#### Assignment:
An acceptable answer repeats exactly the line containing "The width and" and all lines that follow it in the listing below, and it includes no pictures.

#### Data section:
BEGIN
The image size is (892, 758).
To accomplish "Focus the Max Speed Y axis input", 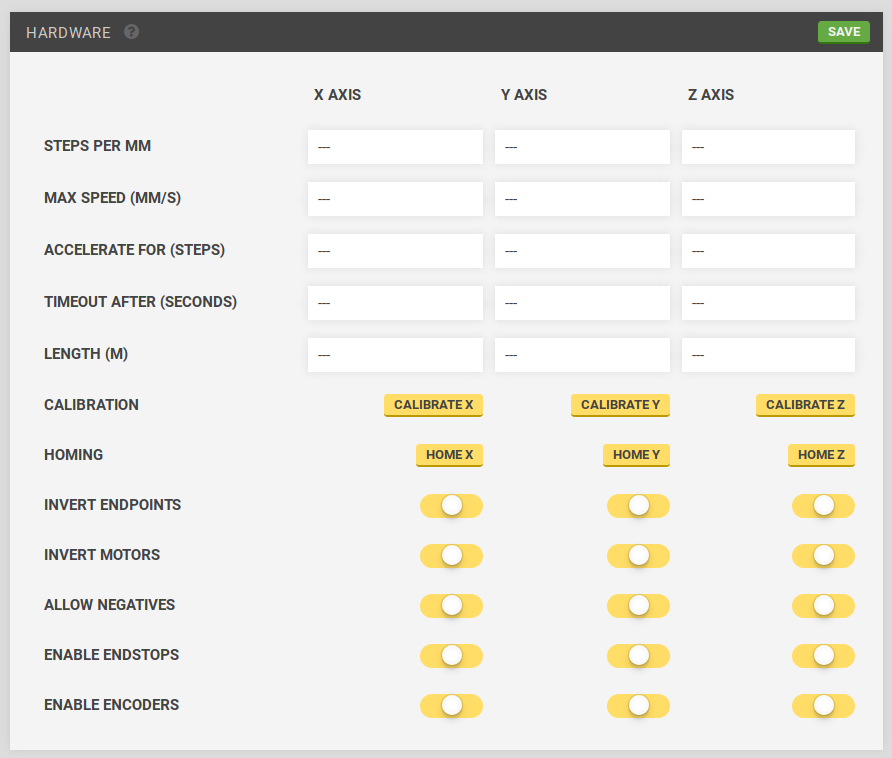I will [x=582, y=199].
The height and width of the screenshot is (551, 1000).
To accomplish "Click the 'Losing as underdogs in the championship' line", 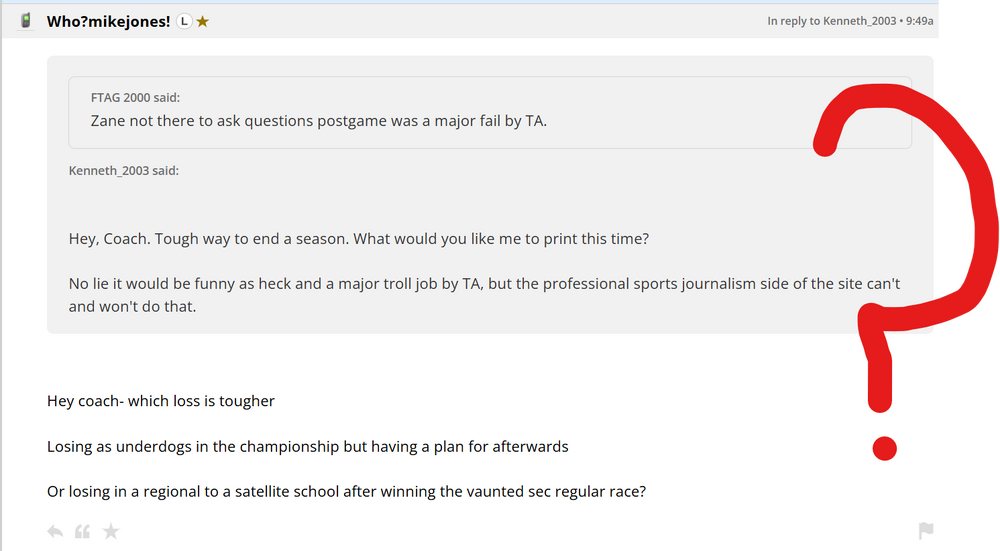I will pyautogui.click(x=307, y=446).
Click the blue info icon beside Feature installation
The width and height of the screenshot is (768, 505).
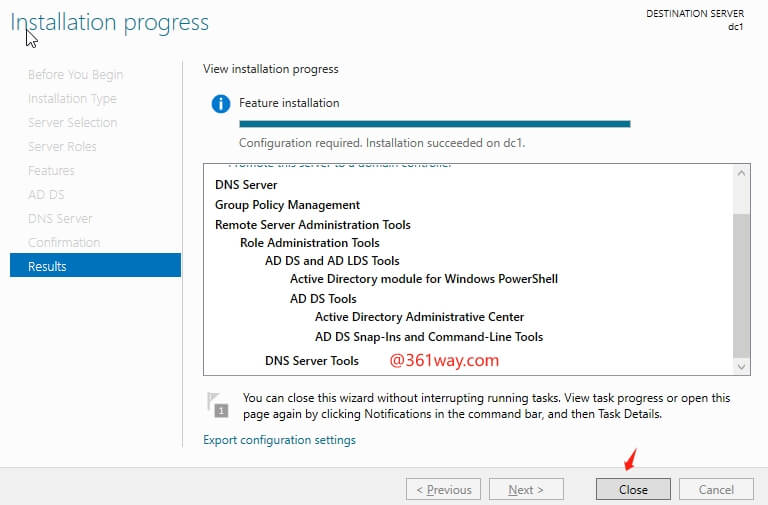[220, 103]
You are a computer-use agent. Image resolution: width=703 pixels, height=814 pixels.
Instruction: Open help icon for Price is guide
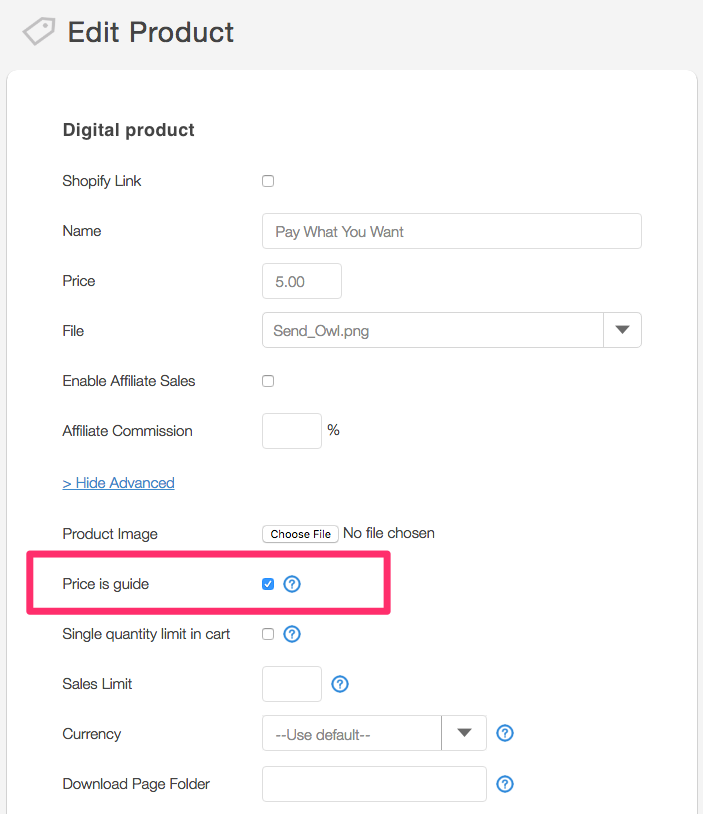coord(292,584)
END
#### Written response:
The width and height of the screenshot is (768, 505).
[220, 103]
You are a computer-use agent. Image resolution: width=703 pixels, height=814 pixels.
Instruction: Open help icon for Price is guide
coord(292,584)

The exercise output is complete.